Figure 8. Knockdown of CHCHD2P9 suppresses proliferation, migration, and induces apoptosis in glioma cells. (A) Scratch wound healing assay and transwell migration assay demonstrating a significant reduction in wound closure and a marked decrease in the number of migrating in CHCHD2P9 knockdown U87 cells compared to control cells, indicating impaired migratory ability. (B) Scratch wound healing assay and transwell migration assay showing a significant reduction in wound closure and a marked decrease in the number of migrating CHCHD2P9 knockdown LN229 cells relative to controls, suggesting reduced migratory capacity. (C) Colony formation assay revealing a significant reduction in colony formation in CHCHD2P9 knockdown U87 and LN229 cells, indicating decreased proliferative activity. (D) CCK-8 assay showing a significant decrease in absorbance in CHCHD2P9 knockdown LN229 cells, suggesting reduced cell viability. (E) CCK-8 assay demonstrating decreased cell viability in CHCHD2P9 knockdown U87 cells compared to controls, confirming proliferative impairment. (F, G) Flow cytometry analysis showing a significant increase in the apoptosis rate in CHCHD2P9 knockdown U87 and LN229 cells compared to controls, indicating that CHCHD2P9 knockdown induces apoptosis in glioma cells. *** P < 0.001.

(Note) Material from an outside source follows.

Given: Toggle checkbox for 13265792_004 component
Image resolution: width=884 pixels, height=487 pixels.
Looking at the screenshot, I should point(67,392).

Next, the proliferative capacity of glioma cells was assessed through clonogenic survival assays. CHCHD2P9-depleted cells exhibited significantly reduced colony-forming efficiency, suggesting impaired long-term growth potential (Figure 8C). Cellular metabolic activity, measured by CCK-8 assays, showed a corresponding decrease in both LN229 and U87 cells following CHCHD2P9 silencing, indicating compromised cell viability (Figures 8D, E).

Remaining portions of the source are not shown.